* Aim of the task *
Keeping every word the same, give again only the lines from the one with "This screenshot has" through the end of the data, both included, and leave every picture out.

:: Records for the task

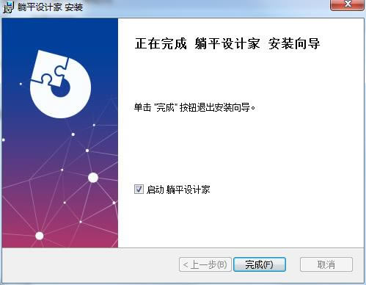Click the greyed-out 上一步(B) button
The image size is (366, 285).
pos(205,264)
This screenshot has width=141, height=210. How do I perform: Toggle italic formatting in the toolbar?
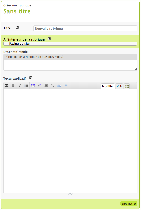pos(20,85)
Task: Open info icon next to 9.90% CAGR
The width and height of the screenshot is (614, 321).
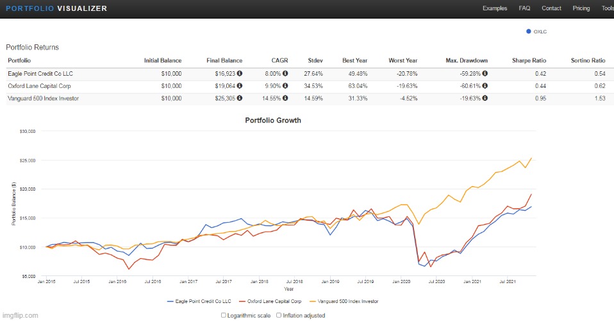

::::

* Response to this task *
This screenshot has width=141, height=210. How do I perform: Toggle italic formatting in the toolbar?
pos(20,85)
Task: Open info icon next to 9.90% CAGR
The width and height of the screenshot is (614, 321).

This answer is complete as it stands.